[Entries for locating words and elements]
========================
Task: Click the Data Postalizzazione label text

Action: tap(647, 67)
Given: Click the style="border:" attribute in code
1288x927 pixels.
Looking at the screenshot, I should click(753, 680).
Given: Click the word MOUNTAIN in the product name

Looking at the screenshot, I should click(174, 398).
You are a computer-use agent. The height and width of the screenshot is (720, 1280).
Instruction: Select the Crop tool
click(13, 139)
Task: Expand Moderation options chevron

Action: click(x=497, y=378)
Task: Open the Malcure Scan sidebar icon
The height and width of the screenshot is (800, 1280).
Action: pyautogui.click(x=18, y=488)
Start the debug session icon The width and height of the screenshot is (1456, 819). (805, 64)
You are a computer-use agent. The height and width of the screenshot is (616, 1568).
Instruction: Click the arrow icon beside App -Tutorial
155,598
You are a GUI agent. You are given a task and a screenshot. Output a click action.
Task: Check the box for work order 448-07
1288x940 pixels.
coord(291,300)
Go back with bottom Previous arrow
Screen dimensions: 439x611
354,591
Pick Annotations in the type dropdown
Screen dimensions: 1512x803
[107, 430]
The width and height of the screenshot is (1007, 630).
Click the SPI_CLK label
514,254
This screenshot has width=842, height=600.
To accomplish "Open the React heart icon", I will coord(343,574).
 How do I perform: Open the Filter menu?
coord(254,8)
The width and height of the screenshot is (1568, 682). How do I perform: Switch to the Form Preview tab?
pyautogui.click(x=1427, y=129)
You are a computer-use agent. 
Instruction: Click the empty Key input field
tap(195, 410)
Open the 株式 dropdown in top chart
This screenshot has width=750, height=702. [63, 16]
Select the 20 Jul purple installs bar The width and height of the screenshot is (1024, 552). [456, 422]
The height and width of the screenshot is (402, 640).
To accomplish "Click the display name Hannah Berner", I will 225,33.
========================
What to work on:
Please extract, word for word, the part of the entries that opens with the line containing "How do I perform: Open the Filter menu?" and runs through the end of the entries.

Reply to the exercise:
 How do I perform: Open the Filter menu?
coord(254,8)
The width and height of the screenshot is (1568, 682). How do I perform: Switch to the Form Preview tab?
pyautogui.click(x=1427, y=129)
You are a computer-use agent. 
Instruction: Click the empty Key input field
tap(195, 410)
Open the 株式 dropdown in top chart
This screenshot has width=750, height=702. [63, 16]
Select the 20 Jul purple installs bar The width and height of the screenshot is (1024, 552). [456, 422]
The height and width of the screenshot is (402, 640).
To accomplish "Click the display name Hannah Berner", I will 225,33.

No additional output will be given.